Júlia Barreto e Marina Guimarães: Sim. Chamamos especial atenção para a controvérsia entre o inciso IV e o inciso V do §1º da nova redação do artigo 75 da IN nº 1.700/17, modificado pela IN nº 2.201/24.

O inciso IV determina que as contas de capital social considerarão os valores dos atos societários que deram origem aos valores contabilizados, enquanto o inciso V trata da exclusão dos valores registrados, a título de reserva de incentivos fiscais, que foram capitalizados. Ou seja, por mais que um montante referente à reserva de incentivos fiscais seja capitalizado e evidenciado no ato societário correspondente, cumprindo os requisitos do inciso IV, esse valor não poderá ser considerado para fins de cálculo do JCP pela vedação do inciso V.

Essa controvérsia demonstra a incoerência da IN nº 2.201/24 com a vedação dos valores da reserva de incentivos fiscais que foram capitalizados, demonstrando que isso sequer está em linha com a redação completa da própria IN.


– Com a nova regulamentação, a distribuição de resultados por meio de Juros sobre Capital Próprio se torna menos atraente?

Michel Siqueira Batista e Caio Persici: Sem dúvida, afinal após a edição da Lei n° 14.789/23 muitos contribuintes utilizaram as reservas de incentivos fiscais para aumento de capital e consequente inclusão dos valores na base de cálculo do JCP. Nesses casos, haverá uma diminuição considerável da parcela que poderia ser paga e, consequentemente, da parcela que poderia ser reduzida para fins de IRPJ/CSLL das empresas.

No entanto, em nossa visão há fortes argumentos para questionar a legalidade dessa regulamentação no Judiciário e garantir a inclusão das reservas na base de cálculo do JCP, uma vez que a norma extrapolou e contrariou a Lei n° 14.789/23 .

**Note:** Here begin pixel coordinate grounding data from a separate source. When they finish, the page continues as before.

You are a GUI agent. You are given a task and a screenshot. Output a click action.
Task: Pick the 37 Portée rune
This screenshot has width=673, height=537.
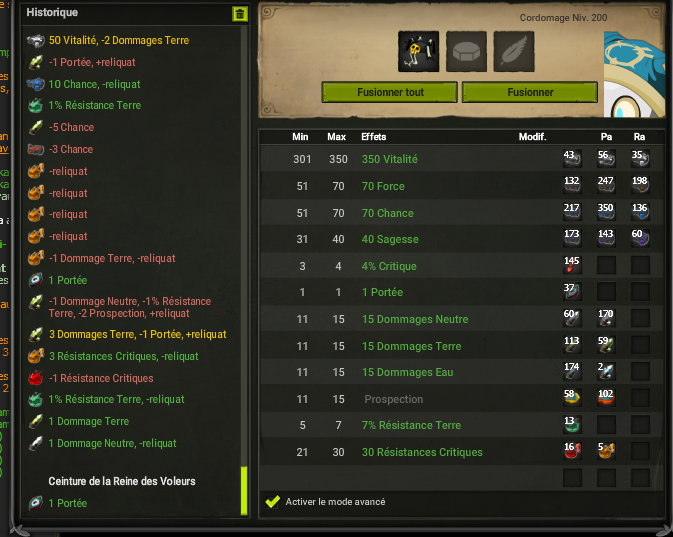[x=572, y=291]
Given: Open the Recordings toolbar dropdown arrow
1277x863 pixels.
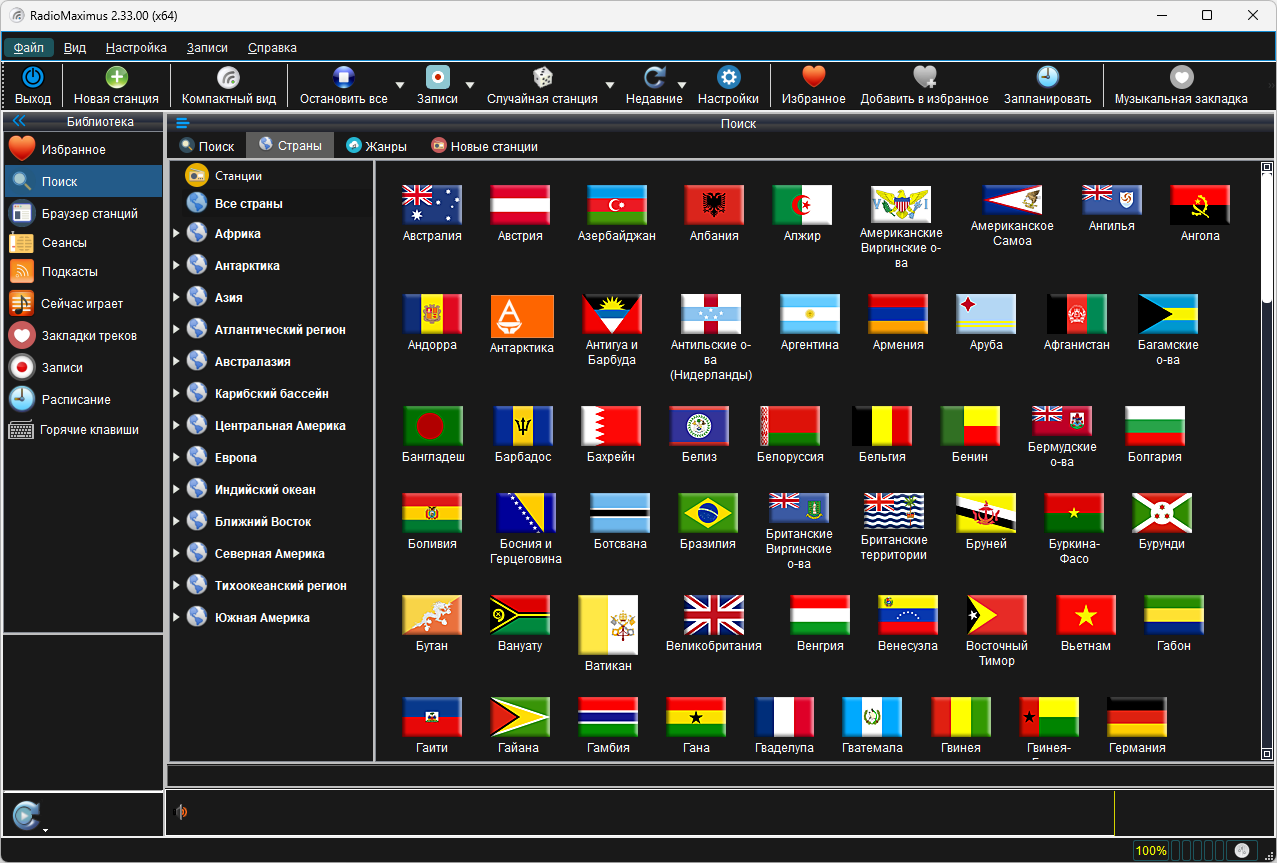Looking at the screenshot, I should pyautogui.click(x=470, y=86).
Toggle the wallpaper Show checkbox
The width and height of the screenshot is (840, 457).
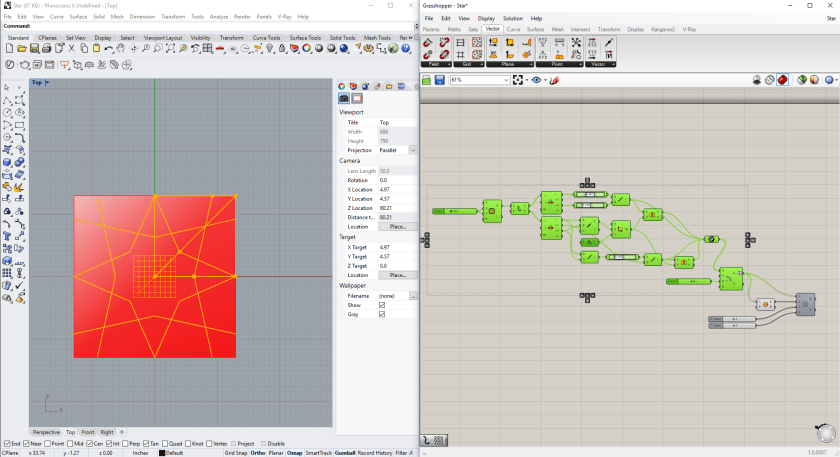click(382, 305)
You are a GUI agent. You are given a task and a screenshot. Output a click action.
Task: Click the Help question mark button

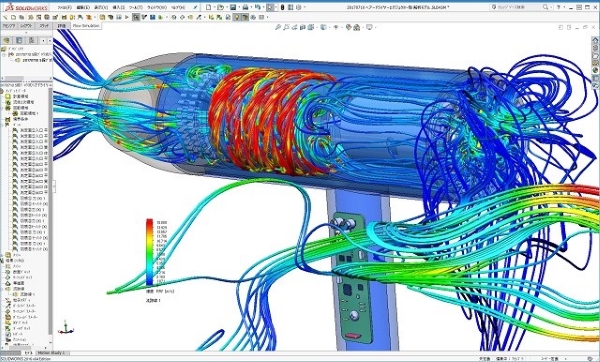[x=559, y=7]
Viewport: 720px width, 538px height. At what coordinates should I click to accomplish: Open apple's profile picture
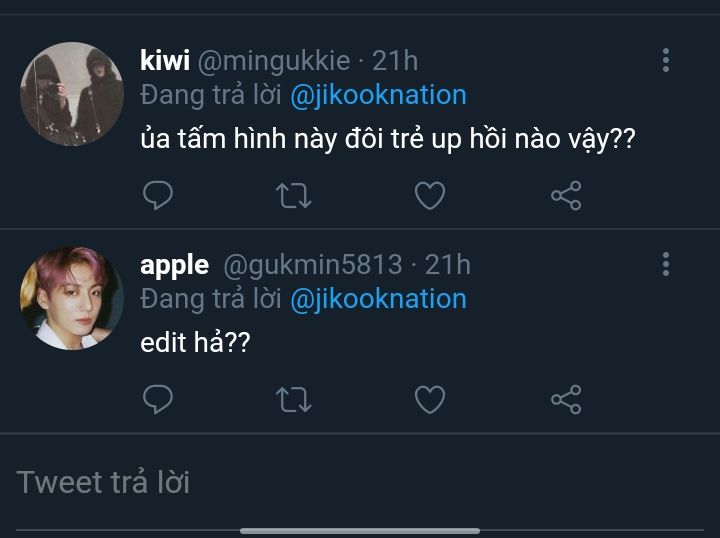click(x=72, y=298)
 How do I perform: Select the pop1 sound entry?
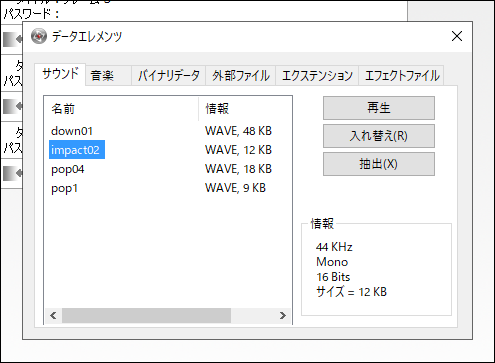pos(64,189)
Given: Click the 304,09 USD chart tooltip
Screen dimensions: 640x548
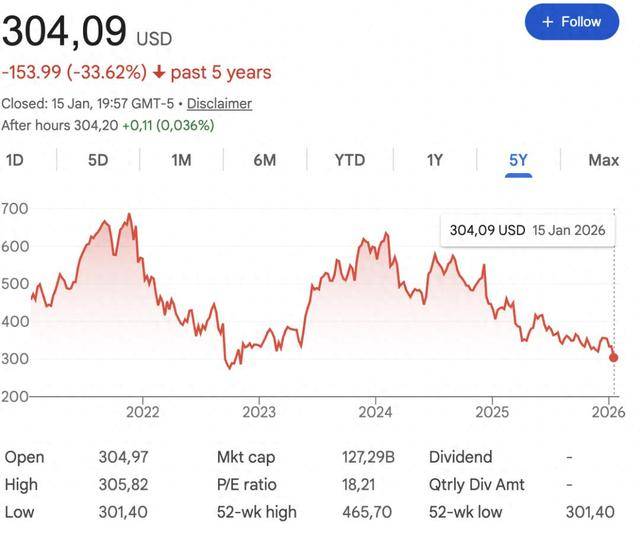Looking at the screenshot, I should click(527, 230).
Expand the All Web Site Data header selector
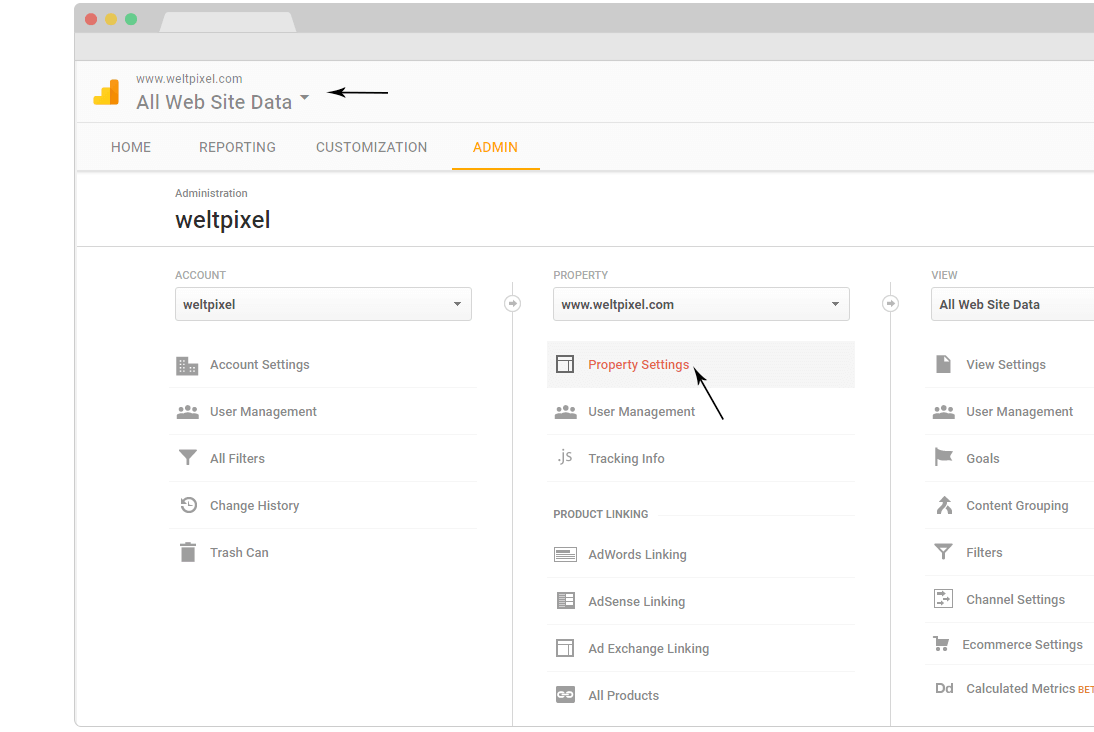Image resolution: width=1094 pixels, height=732 pixels. (223, 102)
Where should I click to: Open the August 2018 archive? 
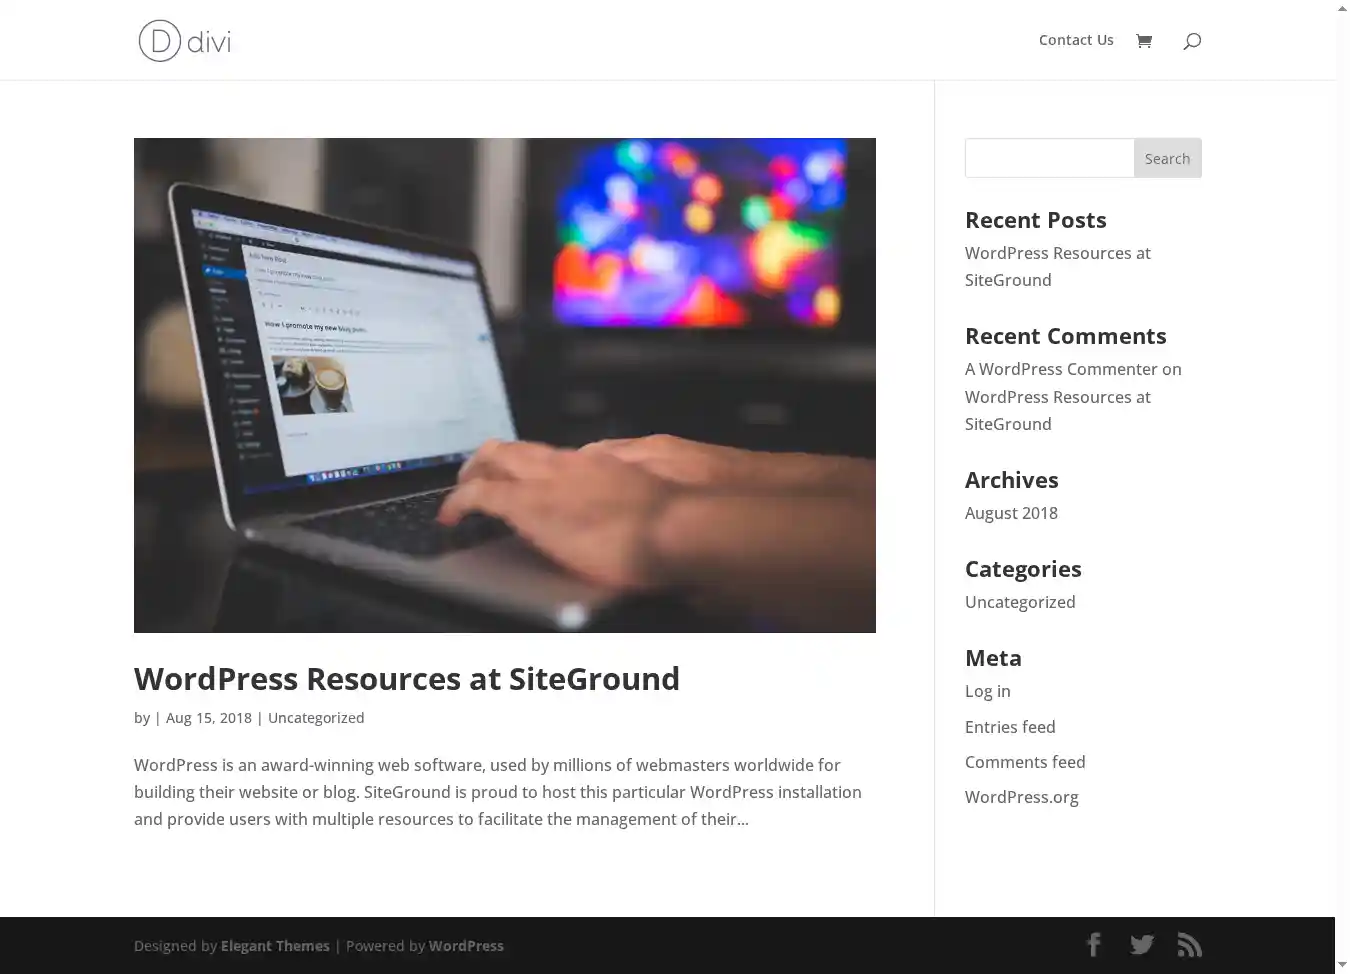(1011, 513)
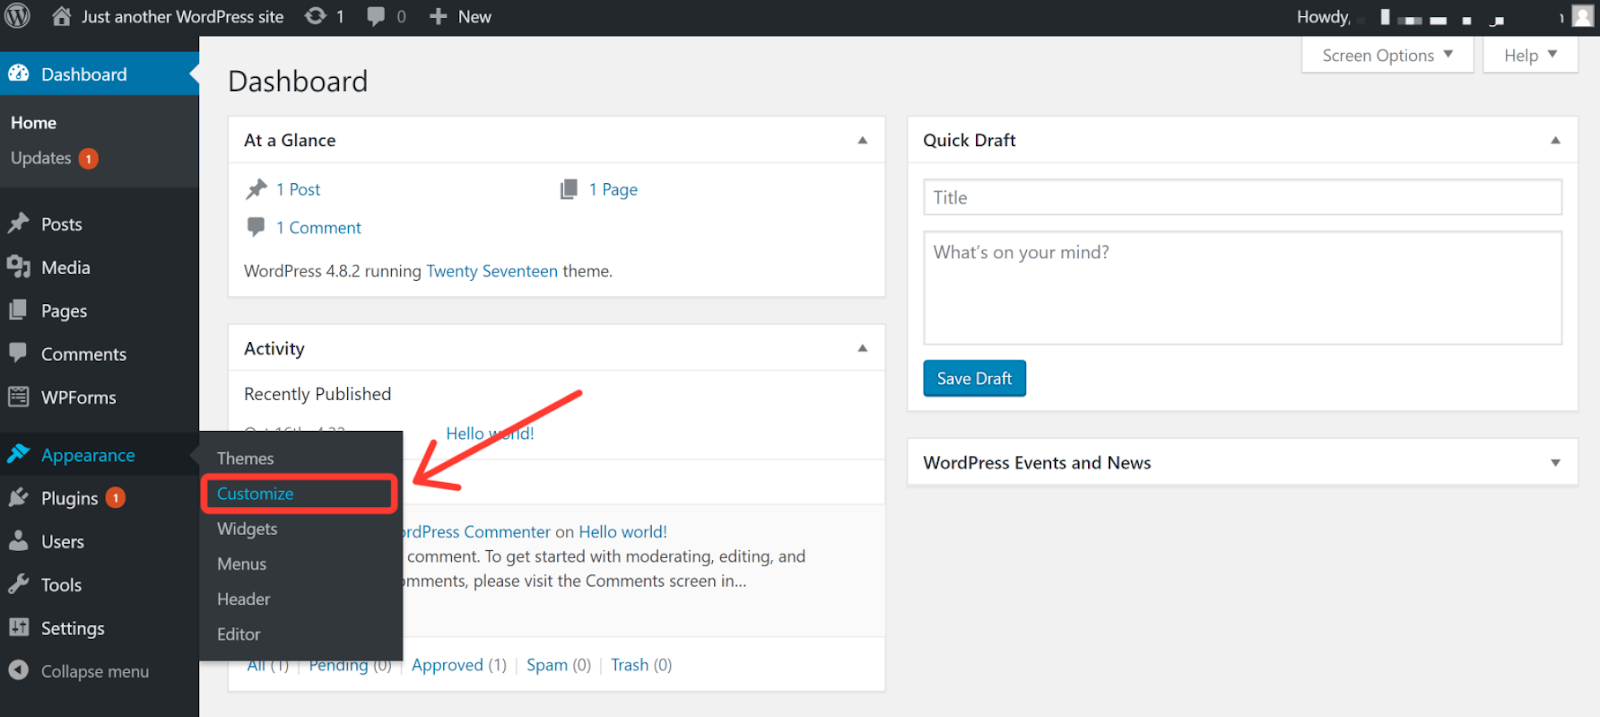This screenshot has height=717, width=1600.
Task: Open the Screen Options dropdown
Action: (x=1387, y=55)
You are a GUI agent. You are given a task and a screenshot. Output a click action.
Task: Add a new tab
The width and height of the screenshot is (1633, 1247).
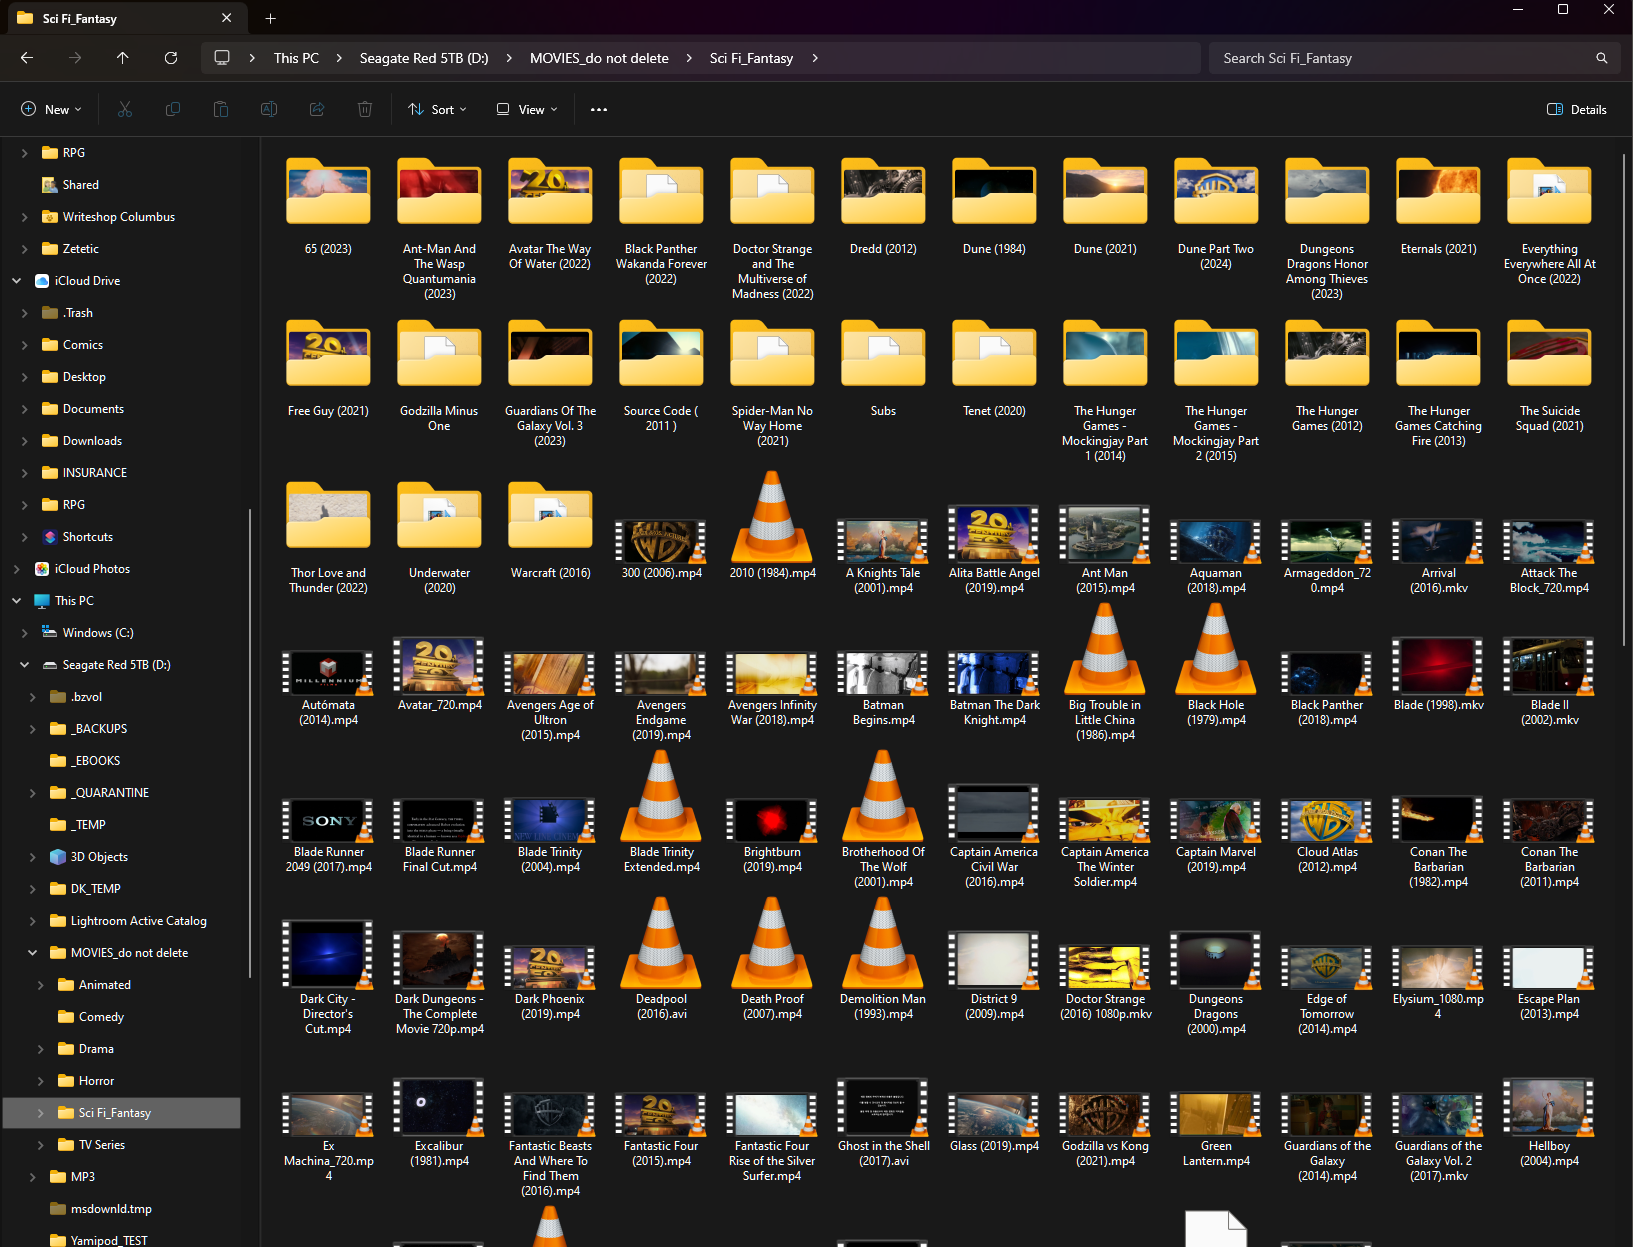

Júlia Barreto e Marina Guimarães: Sim. Inevitavelmente, qualquer redução da base de cálculo dos JCP torna o instituto menos atraente, pois as sociedades ficam mais limitadas no que se refere aos montantes pagos e passíveis de dedução do IRPJ e da CSLL no ano corrente. Além disso, será necessário ter maior controle sobre os valores da reserva de lucros de incentivo fiscal que foram capitalizados, visto que a regra não traz limitação sobre montantes capitalizados anteriormente, para não os incluir nos cálculos e evitar questionamentos por parte das autoridades fiscais.